§ **What you have to do**:
Work out how many lines of the listing below mention the word "computer", and give only that figure.

:: Input for this task

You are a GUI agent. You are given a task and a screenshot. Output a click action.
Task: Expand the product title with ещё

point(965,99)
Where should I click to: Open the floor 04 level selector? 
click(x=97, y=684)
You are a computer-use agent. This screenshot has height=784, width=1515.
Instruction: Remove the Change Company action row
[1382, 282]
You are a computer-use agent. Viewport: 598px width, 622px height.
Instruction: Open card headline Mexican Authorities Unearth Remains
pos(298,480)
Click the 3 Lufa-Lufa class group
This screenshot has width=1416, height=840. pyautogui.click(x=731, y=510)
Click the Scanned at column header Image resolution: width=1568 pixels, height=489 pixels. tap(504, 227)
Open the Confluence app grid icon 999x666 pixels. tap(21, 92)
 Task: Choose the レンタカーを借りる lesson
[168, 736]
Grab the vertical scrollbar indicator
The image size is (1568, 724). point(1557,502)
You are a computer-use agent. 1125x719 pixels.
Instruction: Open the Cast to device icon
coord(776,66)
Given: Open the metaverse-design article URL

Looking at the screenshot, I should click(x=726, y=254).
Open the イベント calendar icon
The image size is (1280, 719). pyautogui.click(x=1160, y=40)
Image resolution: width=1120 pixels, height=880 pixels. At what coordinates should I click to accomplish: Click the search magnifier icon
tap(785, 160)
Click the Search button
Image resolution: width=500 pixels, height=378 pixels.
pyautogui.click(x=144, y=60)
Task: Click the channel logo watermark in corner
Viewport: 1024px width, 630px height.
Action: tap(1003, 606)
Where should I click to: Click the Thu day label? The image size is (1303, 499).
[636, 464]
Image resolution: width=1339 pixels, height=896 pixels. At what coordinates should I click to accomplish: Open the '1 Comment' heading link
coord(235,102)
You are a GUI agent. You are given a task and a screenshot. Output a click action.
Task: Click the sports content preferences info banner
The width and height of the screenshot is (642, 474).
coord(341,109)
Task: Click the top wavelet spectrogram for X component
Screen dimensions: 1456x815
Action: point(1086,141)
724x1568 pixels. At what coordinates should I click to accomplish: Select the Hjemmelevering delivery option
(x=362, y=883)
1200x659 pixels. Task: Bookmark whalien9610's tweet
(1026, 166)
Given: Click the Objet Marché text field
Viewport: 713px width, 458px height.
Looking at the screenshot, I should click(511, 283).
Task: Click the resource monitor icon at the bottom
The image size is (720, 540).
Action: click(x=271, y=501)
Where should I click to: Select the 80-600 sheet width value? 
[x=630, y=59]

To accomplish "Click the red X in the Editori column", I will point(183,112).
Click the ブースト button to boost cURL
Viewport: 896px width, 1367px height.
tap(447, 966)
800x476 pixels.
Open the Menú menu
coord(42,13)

::::

§ **Task answer**:
3